Code_ | Documentation_

.. _Code: https://github.com/virtual-vehicle/pointcloudset
.. _Documentation: https://virtual-vehicle.github.io/pointcloudset/

Features
################################################

  • Handles point clouds over time
  • Directly read ROS files and many pointcloud file formats.
  • Generate a dataset from multiple pointclouds. For example from thousands of .las files.
  • Building complex pipelines with a clean and maintainable code

.. code-block:: python

newpointcloud = pointcloud.limit("x",-5,5).filter("quantile","reflectivity", ">",0.5)

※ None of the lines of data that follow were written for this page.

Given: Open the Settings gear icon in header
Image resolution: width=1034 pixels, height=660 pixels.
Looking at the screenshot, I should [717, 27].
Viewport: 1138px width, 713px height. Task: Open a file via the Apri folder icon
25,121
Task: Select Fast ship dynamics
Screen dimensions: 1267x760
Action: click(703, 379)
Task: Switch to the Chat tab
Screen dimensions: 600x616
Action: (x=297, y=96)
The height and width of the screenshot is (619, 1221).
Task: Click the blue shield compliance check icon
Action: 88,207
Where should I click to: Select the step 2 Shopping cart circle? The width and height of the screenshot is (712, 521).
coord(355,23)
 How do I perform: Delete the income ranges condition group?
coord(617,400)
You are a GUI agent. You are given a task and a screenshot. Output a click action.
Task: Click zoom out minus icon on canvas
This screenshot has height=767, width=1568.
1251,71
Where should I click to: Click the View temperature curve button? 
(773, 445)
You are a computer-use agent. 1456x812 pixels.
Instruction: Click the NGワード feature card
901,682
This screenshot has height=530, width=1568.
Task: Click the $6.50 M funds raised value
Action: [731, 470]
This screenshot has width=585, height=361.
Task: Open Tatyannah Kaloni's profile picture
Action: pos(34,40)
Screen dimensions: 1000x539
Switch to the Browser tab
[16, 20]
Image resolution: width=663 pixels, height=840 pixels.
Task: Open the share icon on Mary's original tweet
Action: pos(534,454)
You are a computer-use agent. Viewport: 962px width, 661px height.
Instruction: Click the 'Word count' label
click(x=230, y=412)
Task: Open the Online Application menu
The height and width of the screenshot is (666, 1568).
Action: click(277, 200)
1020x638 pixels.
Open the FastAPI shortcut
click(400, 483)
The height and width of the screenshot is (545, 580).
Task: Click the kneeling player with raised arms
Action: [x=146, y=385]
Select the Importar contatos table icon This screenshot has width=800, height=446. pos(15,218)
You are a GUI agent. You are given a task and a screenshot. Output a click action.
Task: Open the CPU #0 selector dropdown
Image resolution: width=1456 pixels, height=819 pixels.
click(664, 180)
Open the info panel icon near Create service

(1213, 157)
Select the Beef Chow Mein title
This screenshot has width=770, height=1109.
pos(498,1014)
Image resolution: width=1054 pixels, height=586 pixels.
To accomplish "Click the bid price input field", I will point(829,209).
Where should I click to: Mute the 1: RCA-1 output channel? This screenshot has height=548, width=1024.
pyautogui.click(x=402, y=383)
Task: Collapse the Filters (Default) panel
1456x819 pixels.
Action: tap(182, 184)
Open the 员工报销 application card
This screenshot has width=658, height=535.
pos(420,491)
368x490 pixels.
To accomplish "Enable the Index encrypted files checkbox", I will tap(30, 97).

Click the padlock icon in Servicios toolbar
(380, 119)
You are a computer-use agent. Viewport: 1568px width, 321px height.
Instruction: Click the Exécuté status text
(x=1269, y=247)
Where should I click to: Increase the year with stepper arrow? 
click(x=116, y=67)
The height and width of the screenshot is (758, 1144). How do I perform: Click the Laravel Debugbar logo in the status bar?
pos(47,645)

  • Apply arbitrary functions to datasets of point clouds

.. code-block:: python

def isolate_target(frame: PointCloud) -> PointCloud:
return frame.limit("x",0,1).limit("y",0,1)

def diff_to_pointcloud(pointcloud: PointCloud, to_compare: PointCloud) -> PointCloud:
return pointcloud.diff("pointcloud", to_compare)

result = dataset.apply(isolate_target).apply(diff_to_pointcloud, to_compare=dataset[0])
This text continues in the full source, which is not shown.